* _TASK DETAILS_
Reproduce the passage of the article below on the Louvre's online collection from "It comes after" to "a major makeover.", word for word.

Paris' Louvre museum puts entire collection online for free public visit
As part of a major revamp of its online presence amid Covid-19 lockdown, Louvre museum in Paris has created a new database of 482,000 items at collections.louvre.fr with more than three-quarters already labelled with information and pictures for the public to visit free of charge
The Louvre museum in Paris said Friday it has put nearly half a million items from its collection online for the public to visit free of charge.
As part of a major revamp of its online presence, the world's most-visited museum has created a new database of 482,000 items at collections.louvre.fr with more than three-quarters already labelled with information and pictures.
It comes after a year of pandemic-related shutdowns that has seen an explosion in visits to its main website, louvre.fr, which has also been given a major makeover.
"It's a step that has been in preparation for several years with the aim of serving the general public as well as researchers. Accessibility is at the heart of our mission," said president-director Jean-Luc Martinez.
The new database includes not only items on public display in the museum but also those in storage, including at its new state-of-the-art facility at Lievin in northern France.
The platform also includes the Delacroix museum, which is run by the Louvre, as well as sculptures from the neighbouring Tuileries gardens and works recovered from Germany since the end of the war in 1945 that are waiting to be restored to the families from which they were looted.
The museum announced earlier this month that it would intensify its efforts to restore items looted from Jewish families by the Nazi regime.
It is working to complete the verification of all 13,943 items acquired between 1933 and 1945, a process it hopes to complete within five years, to be followed by investigations on works acquired in later decades.
Martinez estimated that around one percent of portraits in the collections were looted.
"The Louvre has nothing to hide, and the reputational risk is enormous," he said. "When the next generations want to know where these collections came from, how do we react? By doing the historical work and establishing the facts."

* _DATASET CONTENT_
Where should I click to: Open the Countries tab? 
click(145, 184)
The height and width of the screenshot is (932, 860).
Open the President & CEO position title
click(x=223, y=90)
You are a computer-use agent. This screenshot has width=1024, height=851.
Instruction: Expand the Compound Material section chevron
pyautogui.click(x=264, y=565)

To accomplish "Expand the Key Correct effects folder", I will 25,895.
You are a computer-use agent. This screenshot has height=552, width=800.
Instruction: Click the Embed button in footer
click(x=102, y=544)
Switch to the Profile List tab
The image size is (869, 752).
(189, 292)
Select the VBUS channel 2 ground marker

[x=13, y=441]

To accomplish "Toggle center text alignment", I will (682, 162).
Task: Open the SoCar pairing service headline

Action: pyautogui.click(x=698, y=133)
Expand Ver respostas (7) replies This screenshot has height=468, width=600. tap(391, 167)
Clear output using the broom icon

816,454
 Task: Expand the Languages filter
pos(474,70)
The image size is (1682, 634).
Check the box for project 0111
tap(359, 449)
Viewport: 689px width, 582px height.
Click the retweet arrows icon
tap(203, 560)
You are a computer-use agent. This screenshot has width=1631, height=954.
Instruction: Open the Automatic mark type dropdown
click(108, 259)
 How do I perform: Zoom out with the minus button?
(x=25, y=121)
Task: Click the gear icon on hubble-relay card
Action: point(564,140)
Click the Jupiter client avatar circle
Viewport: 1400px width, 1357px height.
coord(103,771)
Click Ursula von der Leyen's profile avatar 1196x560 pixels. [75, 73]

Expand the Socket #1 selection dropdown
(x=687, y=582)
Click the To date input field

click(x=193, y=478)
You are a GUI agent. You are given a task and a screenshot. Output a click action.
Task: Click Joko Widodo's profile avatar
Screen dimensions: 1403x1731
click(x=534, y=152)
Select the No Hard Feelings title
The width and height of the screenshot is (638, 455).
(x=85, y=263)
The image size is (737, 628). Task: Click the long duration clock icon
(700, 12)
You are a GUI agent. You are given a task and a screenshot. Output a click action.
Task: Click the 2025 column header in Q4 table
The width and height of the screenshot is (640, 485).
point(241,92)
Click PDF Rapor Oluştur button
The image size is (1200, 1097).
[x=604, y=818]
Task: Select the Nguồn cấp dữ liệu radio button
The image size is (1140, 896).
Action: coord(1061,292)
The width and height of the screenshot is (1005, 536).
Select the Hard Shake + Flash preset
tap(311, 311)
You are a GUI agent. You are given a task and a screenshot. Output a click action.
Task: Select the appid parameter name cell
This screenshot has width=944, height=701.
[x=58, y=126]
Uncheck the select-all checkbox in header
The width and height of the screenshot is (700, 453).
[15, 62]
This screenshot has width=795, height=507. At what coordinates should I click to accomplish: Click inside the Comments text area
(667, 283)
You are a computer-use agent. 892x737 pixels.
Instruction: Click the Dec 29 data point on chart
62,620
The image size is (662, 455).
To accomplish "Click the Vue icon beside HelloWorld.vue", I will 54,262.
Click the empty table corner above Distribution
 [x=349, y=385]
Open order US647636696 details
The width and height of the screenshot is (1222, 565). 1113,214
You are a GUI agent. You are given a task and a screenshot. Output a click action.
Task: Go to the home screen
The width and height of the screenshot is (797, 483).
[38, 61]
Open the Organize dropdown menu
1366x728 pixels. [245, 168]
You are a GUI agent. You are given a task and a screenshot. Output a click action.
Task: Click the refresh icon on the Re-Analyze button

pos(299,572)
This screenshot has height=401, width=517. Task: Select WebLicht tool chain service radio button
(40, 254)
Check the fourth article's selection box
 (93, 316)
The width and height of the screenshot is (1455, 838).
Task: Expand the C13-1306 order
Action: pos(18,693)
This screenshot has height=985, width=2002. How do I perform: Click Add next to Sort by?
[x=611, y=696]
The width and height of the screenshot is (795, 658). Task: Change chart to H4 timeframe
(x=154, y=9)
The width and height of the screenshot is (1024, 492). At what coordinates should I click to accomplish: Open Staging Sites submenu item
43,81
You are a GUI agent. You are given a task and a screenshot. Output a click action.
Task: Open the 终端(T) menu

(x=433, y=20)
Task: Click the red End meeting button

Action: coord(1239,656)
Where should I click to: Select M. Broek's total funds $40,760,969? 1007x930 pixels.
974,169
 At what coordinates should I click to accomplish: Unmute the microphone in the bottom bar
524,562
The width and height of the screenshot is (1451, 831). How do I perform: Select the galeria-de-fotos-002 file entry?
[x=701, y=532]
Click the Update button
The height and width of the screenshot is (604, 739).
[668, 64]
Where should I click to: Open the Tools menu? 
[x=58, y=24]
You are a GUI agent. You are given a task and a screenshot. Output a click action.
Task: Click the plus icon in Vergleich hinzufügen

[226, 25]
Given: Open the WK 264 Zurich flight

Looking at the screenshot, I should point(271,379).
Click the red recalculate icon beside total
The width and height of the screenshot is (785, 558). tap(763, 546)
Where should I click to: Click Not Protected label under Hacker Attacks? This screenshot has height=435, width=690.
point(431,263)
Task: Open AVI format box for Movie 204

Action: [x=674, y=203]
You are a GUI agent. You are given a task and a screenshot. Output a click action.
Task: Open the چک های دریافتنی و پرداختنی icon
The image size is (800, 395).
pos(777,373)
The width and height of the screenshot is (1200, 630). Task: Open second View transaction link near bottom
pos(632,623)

* _ANSWER TO THE PROBLEM_
It comes after a year of pandemic-related shutdowns that has seen an explosion in visits to its main website, louvre.fr, which has also been given a major makeover.